Before then, the Kemalist or secular people were very relaxed, they knew from
history if some how they lost the government, military coup will restore
power. Again, Erdogan changed this.

Even by anti-erdogan majority, Erdogan is seen as the only true politician in
Turkey, he knows how to convince or play people/groups. Just ask Gulen
Movement!

------
mk89
How come that all dictators have one thing in common?

They don't understand that the more you forbid certain things, the more people
are willing to fight for it.

They should do exactly like in the West: give us the feeling we are free,
while a few companies decide what we have to do, what we have to wear, what we
have to eat :)

This way, your economy flourishes, you are not perceived as a dictator, and
neighbor countries don't want to invade you because of human rights :D

------
yeukhon
I would understand blocking WikiLeaks but blocking Wikipedia is a whole level
of cenorship. Turkish people should reconsider their freedom. I don't live
there and I am not Turk so I can't make more comments not knowing what's
really going on there. God bless.

------
exabrial
I love the Turkish people and the rich cultural heritage of the country, but
everything I hear about Erdogan is pretty scary. My only beef with the people
of Turkey is I wish they'd take a leadership role into making peace with the
Kurds.

------
rdslw
First they came for the Socialists, and I did not speak out— Because I was not
a Socialist.

Then they came for the Trade Unionists, and I did not speak out— Because I was
not a Trade Unionist.

Then they came for the Jews, and I did not speak out— Because I was not a Jew.

Then they came for me—and there was no one left to speak for me.

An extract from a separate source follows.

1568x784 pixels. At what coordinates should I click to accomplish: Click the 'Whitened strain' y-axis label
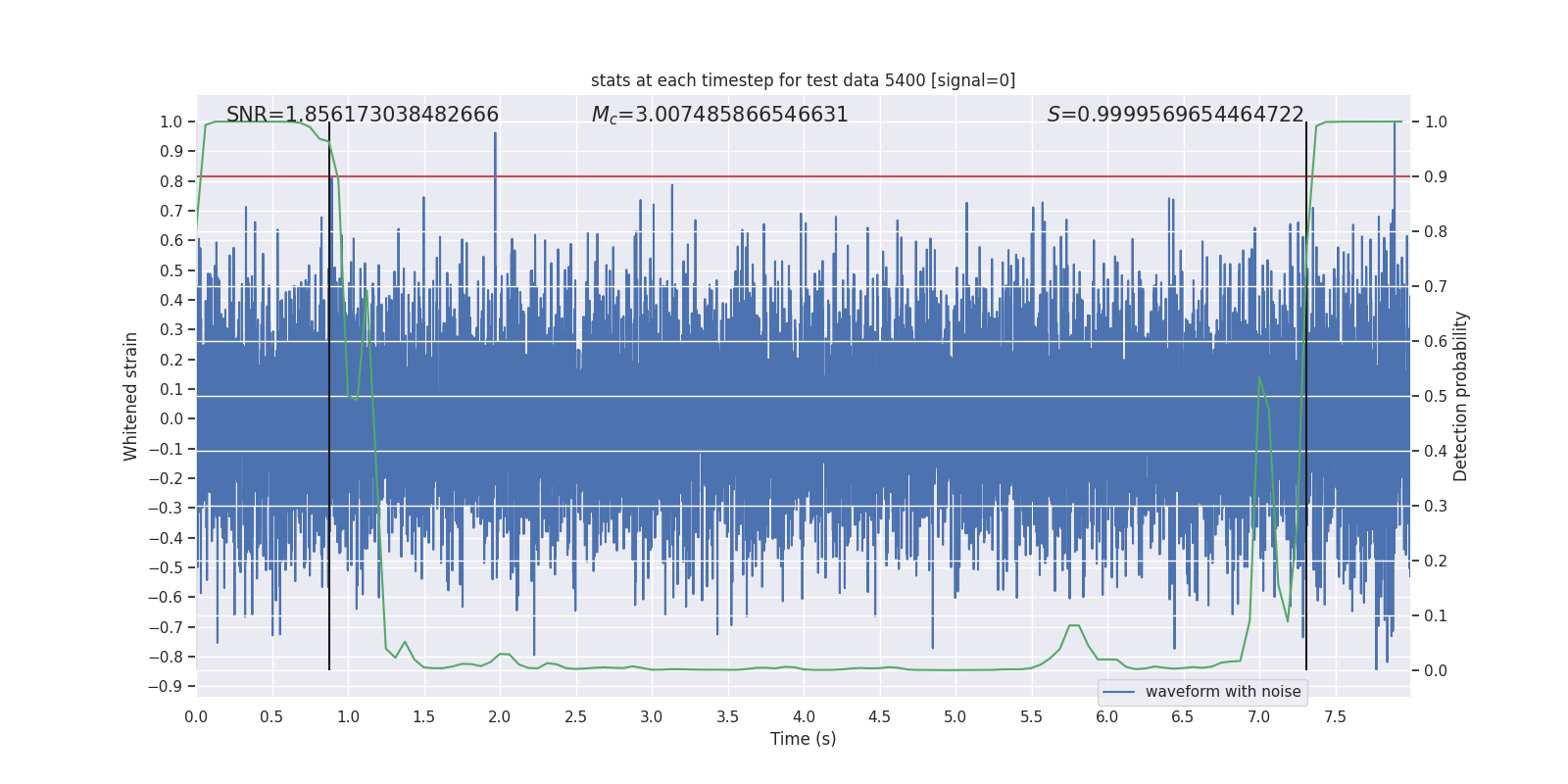pos(131,396)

[https://en.wikipedia.org/wiki/First_they_came_..](https://en.wikipedia.org/wiki/First_they_came_..).

------
baxtr
So, the question is: What can we do as a community? Come on guys. We have
probably many of the smartest people on this planet reading this shit here
right now.

What can we do? What could be a cool tool, solution, initiative? Ideas
anybody?!

------
jaddood
It seems it is forbidden for the Turks to get cultivated like other people in
the world... We live in an era of lack of information (which is probably like
all other eras)

------
dalbasal
Does anyone know which article in particular triggered this?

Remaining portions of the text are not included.